_THE TASK_.
Your answer should be an exact copy of the lines from the one containing "Screen dimensions: 1568x392" through the last line of the records below, without any pictures.

[Entries taken from a collection]
┄┄┄┄┄┄
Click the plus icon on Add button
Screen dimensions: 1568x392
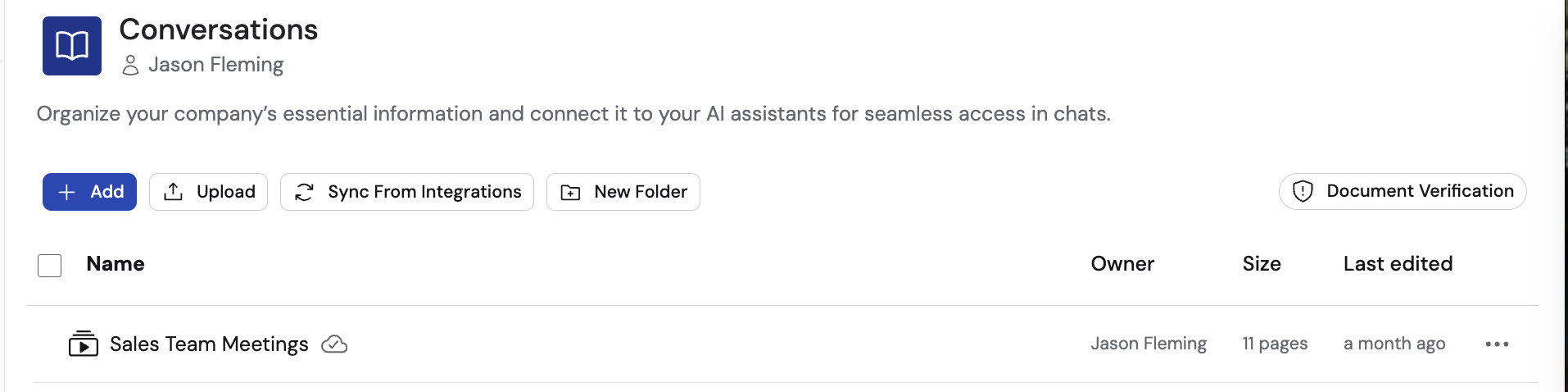[x=67, y=192]
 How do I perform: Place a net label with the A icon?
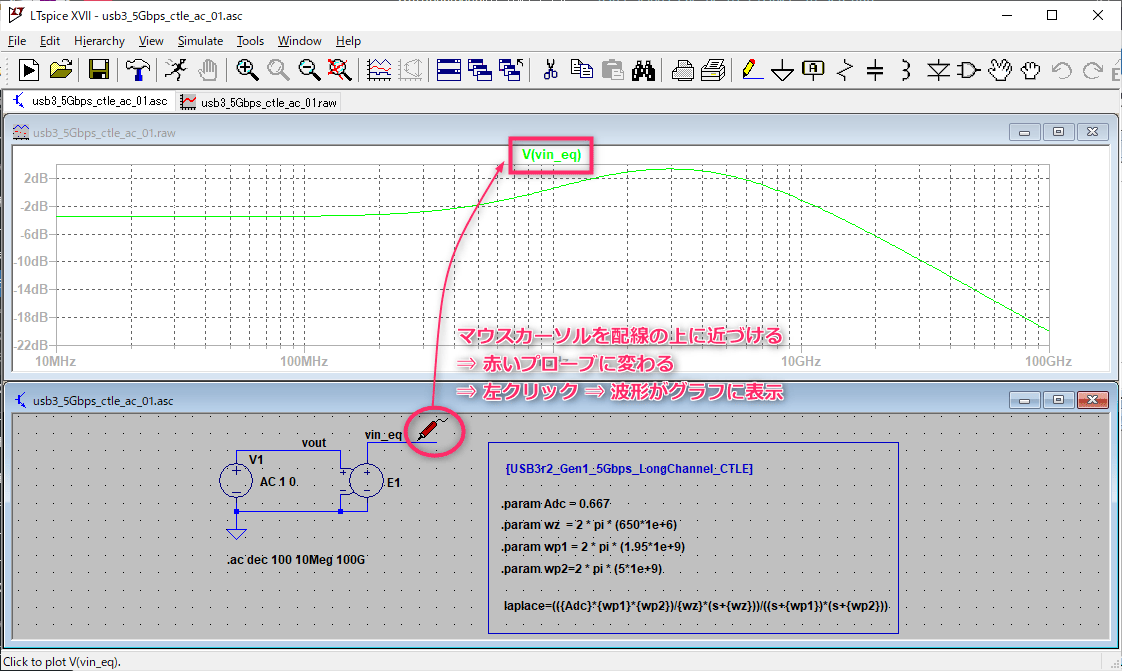coord(813,70)
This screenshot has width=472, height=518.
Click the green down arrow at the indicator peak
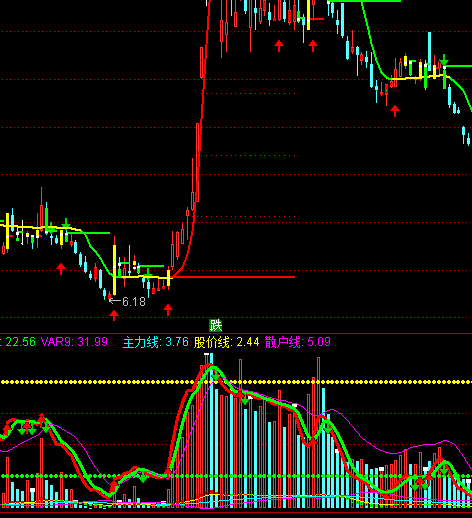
┄┄┄┄┄┄
_FINAL ANSWER_.
Screen dimensions: 1568x392
[x=67, y=192]
 How do I perform: Place a net label with the A icon?
coord(813,70)
This screenshot has width=472, height=518.
Click the green down arrow at the indicator peak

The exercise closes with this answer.